JH: How would you characterise New Zealand’s progress towards becoming an economy that understands carbon emissions and is able to measure them and manage them?

HP: That’s a tough question, I think there’s been a lot happening in New Zealand in the last two years, which would explain why we’ve been receiving so many enquiries from businesses wanting to get started on the journey. I think New Zealand companies have really understood they have a big role to play – but some companies are well ahead and some are still playing catch up. 

 

JH: What timeframe can businesses expect if they’re coming from a standing start to try to get a handle on their carbon emissions?

HP: It depends on resources, but it could take a business from four months to eight months to get ready. The average would be able to take about six months for clients to sign up with us and then be able to say, we’ve verified our footprint, this is what it looks like, and this is our action plan. 

JH: Has the Climate Change Commission’s report accelerated that process, and created a greater sense of urgency? 

HP: I think yes, especially since they have released the first draft of the climate change budgets, and the opportunity for businesses to give feedback. People know more ambitious targets are coming, and there’s also more general awareness from the news. So yes, people understand the urgency of it.

JH: Are you optimistic about our ability to respond to the challenges that climate change presents? 

HP: It depends on the day! I remain optimistic because there is so much we can do. Even small changes – creating less waste, using less plastic, cycling to work or walking whenever I can – can add up to something big. And so the more people think about it, the more everyone is involved, the more change will accelerate. But there are definitely some days where you read the news or attend a climate conference and you tell yourself, well, this is way too slow. It doesn’t feel like it’s fast enough, so we need that urgency now.

JH: Has the pandemic accelerated the sense of what’s possible?

HP: Yes. For a lot of office-based companies, their biggest emissions related to air travel. So the shift to online meetings is having huge benefits in that sense. If we can make a change like that almost overnight, we can make other changes too. 

JH: Measuring carbon emissions also helps people spot companies attempting to greenwash their operations, right?

HP: Unfortunately, you’ll always have companies who will put a green logo on a product or add green to their name. So I think certification helps customers. It means someone else has gone in and actually verified what a company has done, providing independent endorsement of the action. There is a lot of work happening in terms of rewarding the people that are doing it well and punishing the ones who are misleading.

JH: Is there pressure for companies to feel like they need to get everything absolutely right before they go public with a sustainability strategy?

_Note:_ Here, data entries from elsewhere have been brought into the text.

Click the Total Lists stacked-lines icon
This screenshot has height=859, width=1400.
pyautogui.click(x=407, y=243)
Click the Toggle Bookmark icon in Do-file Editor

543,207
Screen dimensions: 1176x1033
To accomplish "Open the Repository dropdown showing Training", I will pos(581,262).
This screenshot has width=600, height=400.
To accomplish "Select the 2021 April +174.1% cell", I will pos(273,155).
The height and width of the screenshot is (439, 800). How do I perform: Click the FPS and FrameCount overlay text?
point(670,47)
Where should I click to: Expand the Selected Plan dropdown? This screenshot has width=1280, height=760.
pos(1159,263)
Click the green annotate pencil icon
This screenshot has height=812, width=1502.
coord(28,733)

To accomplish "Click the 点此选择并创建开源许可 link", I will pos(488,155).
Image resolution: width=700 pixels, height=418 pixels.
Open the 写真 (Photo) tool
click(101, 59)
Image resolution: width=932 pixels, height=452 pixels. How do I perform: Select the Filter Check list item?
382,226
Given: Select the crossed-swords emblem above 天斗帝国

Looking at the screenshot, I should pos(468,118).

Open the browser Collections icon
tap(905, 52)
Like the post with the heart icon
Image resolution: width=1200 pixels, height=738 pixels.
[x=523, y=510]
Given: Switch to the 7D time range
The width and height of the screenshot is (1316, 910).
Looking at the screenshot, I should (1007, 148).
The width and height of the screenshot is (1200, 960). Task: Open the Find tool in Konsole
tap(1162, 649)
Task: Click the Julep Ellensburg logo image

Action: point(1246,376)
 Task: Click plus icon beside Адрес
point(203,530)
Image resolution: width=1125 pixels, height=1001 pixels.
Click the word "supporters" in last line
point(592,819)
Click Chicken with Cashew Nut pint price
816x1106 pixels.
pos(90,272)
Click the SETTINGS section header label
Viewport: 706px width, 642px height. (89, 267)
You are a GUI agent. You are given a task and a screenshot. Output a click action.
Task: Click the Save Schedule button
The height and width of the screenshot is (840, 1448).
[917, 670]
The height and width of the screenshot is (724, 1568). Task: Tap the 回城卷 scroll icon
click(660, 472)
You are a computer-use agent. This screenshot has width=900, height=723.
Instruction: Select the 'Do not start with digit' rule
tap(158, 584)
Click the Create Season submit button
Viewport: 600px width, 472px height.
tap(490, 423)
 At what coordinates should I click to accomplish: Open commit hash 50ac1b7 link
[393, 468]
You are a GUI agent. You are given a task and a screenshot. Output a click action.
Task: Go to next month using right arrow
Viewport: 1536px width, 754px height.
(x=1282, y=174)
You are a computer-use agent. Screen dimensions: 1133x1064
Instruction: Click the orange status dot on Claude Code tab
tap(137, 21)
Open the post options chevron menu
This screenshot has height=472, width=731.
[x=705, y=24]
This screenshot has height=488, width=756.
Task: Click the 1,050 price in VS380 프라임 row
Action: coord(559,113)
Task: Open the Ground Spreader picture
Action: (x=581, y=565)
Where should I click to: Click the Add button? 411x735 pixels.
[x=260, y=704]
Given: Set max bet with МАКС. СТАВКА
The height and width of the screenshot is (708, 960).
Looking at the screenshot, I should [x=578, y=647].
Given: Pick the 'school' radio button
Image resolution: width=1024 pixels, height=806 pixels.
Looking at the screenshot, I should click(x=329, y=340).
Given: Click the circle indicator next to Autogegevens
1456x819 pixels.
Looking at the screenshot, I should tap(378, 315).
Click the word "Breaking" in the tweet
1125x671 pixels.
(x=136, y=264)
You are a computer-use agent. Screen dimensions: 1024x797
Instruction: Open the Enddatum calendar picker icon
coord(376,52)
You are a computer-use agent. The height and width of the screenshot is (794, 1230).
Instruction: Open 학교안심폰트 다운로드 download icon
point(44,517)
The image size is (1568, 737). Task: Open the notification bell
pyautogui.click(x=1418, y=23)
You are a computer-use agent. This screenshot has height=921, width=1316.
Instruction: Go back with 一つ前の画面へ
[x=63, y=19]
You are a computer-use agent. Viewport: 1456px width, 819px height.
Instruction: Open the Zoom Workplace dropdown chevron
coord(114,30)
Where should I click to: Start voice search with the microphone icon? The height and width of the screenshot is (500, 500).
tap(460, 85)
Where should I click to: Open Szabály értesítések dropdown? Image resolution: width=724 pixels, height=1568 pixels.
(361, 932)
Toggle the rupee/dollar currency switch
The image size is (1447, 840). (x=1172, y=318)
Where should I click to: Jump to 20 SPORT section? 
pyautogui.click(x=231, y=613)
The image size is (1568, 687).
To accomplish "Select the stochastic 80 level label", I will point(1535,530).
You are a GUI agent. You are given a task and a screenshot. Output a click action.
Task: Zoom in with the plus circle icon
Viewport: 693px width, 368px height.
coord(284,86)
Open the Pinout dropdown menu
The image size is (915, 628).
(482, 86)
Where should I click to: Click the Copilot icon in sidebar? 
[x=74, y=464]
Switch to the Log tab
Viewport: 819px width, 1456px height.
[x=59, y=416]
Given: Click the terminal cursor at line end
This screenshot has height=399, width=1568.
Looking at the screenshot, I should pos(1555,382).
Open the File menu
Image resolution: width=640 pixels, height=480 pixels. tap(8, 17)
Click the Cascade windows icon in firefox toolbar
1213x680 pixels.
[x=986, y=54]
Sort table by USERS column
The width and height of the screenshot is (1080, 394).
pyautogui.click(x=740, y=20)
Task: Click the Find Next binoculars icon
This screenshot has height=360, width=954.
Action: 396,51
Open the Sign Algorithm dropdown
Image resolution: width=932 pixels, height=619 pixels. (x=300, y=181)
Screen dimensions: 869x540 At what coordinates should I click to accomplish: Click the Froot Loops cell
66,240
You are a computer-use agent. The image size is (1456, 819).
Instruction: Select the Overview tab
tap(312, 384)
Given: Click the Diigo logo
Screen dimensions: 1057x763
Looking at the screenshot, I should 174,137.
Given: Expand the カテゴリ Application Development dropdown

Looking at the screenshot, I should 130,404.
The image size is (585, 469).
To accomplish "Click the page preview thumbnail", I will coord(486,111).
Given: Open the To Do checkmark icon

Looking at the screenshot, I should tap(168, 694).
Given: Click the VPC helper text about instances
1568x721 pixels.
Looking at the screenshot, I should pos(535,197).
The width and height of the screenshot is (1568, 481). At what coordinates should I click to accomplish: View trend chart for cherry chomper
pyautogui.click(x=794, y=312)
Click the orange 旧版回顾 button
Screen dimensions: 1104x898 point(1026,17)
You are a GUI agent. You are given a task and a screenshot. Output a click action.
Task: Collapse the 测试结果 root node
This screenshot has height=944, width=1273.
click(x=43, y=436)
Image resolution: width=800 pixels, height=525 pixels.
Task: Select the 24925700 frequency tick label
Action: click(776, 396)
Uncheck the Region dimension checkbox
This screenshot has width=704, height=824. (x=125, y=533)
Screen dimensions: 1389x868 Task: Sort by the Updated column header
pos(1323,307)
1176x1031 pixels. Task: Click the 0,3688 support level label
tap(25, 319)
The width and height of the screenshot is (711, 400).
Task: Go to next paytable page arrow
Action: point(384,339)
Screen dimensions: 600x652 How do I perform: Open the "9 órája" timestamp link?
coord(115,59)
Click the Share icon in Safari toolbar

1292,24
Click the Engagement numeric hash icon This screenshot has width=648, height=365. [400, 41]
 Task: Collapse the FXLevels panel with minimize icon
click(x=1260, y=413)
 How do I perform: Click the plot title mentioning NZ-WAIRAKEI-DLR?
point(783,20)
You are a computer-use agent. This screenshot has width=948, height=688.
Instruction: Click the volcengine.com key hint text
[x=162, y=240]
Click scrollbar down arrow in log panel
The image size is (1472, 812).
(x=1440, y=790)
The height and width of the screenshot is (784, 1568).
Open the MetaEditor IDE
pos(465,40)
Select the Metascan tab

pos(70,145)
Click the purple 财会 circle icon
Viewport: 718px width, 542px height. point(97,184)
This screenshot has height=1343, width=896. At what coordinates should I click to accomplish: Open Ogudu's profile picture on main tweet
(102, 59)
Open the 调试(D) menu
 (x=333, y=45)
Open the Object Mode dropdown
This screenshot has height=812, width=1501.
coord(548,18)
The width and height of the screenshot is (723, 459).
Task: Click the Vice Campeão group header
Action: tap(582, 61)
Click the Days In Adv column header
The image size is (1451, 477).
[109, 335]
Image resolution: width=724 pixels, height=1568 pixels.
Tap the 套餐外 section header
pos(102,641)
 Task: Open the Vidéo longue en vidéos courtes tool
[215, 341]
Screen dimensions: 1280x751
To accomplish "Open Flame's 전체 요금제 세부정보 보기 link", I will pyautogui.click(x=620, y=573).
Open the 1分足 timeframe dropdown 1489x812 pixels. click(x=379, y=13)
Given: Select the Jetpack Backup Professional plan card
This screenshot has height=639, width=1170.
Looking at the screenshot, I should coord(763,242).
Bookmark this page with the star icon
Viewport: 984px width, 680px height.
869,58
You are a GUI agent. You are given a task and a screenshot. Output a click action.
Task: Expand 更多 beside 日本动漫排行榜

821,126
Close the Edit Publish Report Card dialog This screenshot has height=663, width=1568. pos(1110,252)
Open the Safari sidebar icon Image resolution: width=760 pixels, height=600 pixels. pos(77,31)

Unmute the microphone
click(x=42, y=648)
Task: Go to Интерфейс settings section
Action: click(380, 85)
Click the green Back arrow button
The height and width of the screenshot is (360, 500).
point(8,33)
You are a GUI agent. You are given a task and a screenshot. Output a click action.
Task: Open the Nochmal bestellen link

HP: Quite often companies are worried about communicating anything until they’re five to 10 years down the line. I think that’s incorrect. It’s a journey. Progress now is more important than perfection later – and waiting for perfection stops you from getting started. It’s fine to say hey, we’re just at the beginning and this is where we are at now; this is a plan. It just needs to be easy to understand: don’t talk about tons of CO2 equivalence, just say electricity use is the biggest cause of emissions for your company, for example. Everyone will understand that. Try to simplify everything and make it interactive and make people part of your journey.